As marine debris is one of our main concerns as ocean advocates, I thought everyone would be interested in this creative "EcoDaredevil" project by some of our friends and colleagues...
Crossing the Pacific on Junk raft
A guest post from Anna Cummins (photo at right), education advisor of the Algalita Marine Research Foundation.
The average Emerald City reader has likely heard of the infamous "Pacific Garbage Patch," that mythical swath of debris in the Pacific, the size of Texas. Or was it two Texases or wait, twice the size of the moon?
Having recently returned from a month-long research trip through this massive marine landfill, I'll clear up a few misconceptions:
• The garbage does indeed exist.
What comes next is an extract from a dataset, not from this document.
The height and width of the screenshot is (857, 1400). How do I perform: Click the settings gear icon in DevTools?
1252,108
HOWEVER it is not a "patch" of garbage, nor a trash island. It's more like a huge bowl of dilute plastic soup, from California to Japan.
• We can't clean it up, net it away, or sieve it out. It's an area twice the size of the United States, and the debris is too spread out. Imagine a handful of plastic cornflakes sprinkled over a football field. Now imagine 9 million football fields in the Pacific Ocean.
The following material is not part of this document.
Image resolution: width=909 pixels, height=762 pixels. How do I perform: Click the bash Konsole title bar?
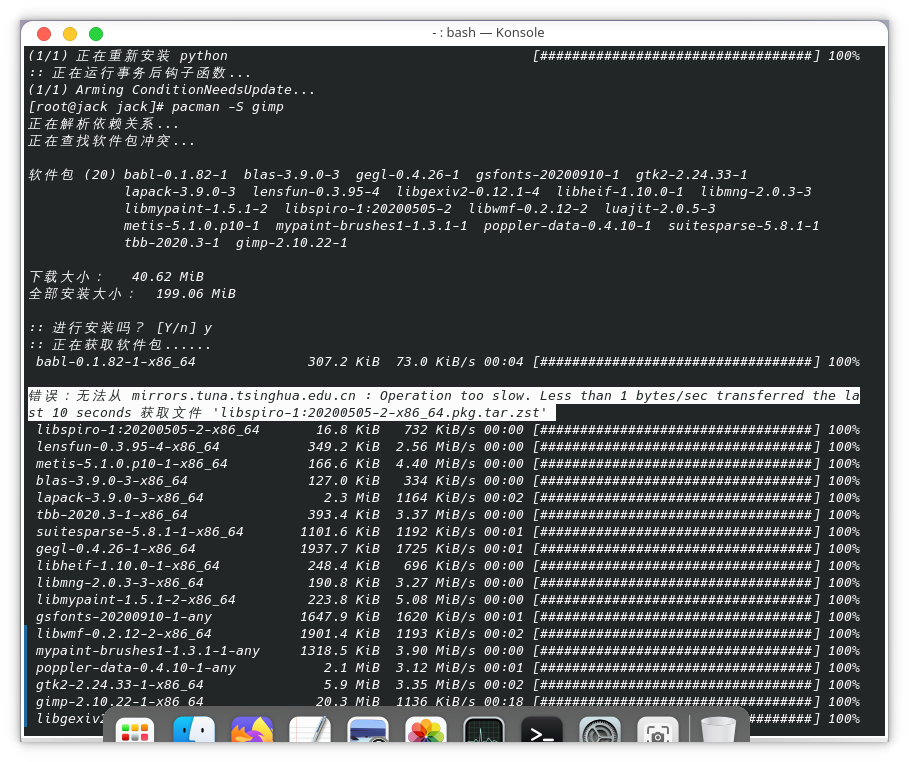(488, 33)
12 years ago, Captain Charles Moore accidentally "discovered" the plastic debris debacle in the North Pacific while sailing an infrequently traveled route from Hawaii to Los Angeles. Stunned by the endless river of plastic junk he found -– toothbrushes, bottle caps, wrappers, fragments –- Moore decided to return with research tools and scientific sampling methods, to better understand what he saw.
In 1999, Moore et al. published the groundbreaking study, 4,200 miles across the Pacific, collecting surface samples the entire way.
What we found this year: the problem has gotten much, much worse. Though our samples are still being processed, Captain Moore guesstimates a fivefold increase in 10 years, bumping plastic to plankton ratios up to 30:1.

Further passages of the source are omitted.